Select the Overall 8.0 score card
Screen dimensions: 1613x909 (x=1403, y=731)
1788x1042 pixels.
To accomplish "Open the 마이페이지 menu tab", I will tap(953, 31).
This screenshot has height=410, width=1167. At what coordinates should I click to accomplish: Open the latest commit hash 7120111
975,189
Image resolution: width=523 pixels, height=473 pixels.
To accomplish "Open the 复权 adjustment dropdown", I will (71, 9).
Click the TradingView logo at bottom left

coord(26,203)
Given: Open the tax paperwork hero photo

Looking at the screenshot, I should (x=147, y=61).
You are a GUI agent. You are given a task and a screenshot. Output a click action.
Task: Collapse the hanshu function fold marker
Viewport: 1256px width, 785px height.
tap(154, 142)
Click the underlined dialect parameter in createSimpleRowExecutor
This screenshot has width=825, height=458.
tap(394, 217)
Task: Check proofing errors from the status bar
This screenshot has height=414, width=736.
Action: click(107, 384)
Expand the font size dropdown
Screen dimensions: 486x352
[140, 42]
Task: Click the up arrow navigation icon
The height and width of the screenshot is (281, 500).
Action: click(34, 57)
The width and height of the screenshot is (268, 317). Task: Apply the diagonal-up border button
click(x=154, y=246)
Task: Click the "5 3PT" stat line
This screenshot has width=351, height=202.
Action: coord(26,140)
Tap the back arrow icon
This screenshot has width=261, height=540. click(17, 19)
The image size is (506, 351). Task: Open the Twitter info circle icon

Exercise - Rewrite all the data above, replacing "dropdown" with "drop-down list" and leaving everything else unchanged.

Output of the exercise -
Select the Overall 8.0 score card
Screen dimensions: 1613x909 (x=1403, y=731)
1788x1042 pixels.
To accomplish "Open the 마이페이지 menu tab", I will tap(953, 31).
This screenshot has height=410, width=1167. At what coordinates should I click to accomplish: Open the latest commit hash 7120111
975,189
Image resolution: width=523 pixels, height=473 pixels.
To accomplish "Open the 复权 adjustment drop-down list", I will (71, 9).
Click the TradingView logo at bottom left

coord(26,203)
Given: Open the tax paperwork hero photo

Looking at the screenshot, I should (x=147, y=61).
You are a GUI agent. You are given a task and a screenshot. Output a click action.
Task: Collapse the hanshu function fold marker
Viewport: 1256px width, 785px height.
tap(154, 142)
Click the underlined dialect parameter in createSimpleRowExecutor
This screenshot has width=825, height=458.
tap(394, 217)
Task: Check proofing errors from the status bar
This screenshot has height=414, width=736.
Action: click(107, 384)
Expand the font size drop-down list
Screen dimensions: 486x352
[140, 42]
Task: Click the up arrow navigation icon
The height and width of the screenshot is (281, 500).
Action: click(34, 57)
The width and height of the screenshot is (268, 317). Task: Apply the diagonal-up border button
click(x=154, y=246)
Task: Click the "5 3PT" stat line
This screenshot has width=351, height=202.
Action: coord(26,140)
Tap the back arrow icon
This screenshot has width=261, height=540. click(17, 19)
The image size is (506, 351). Task: Open the Twitter info circle icon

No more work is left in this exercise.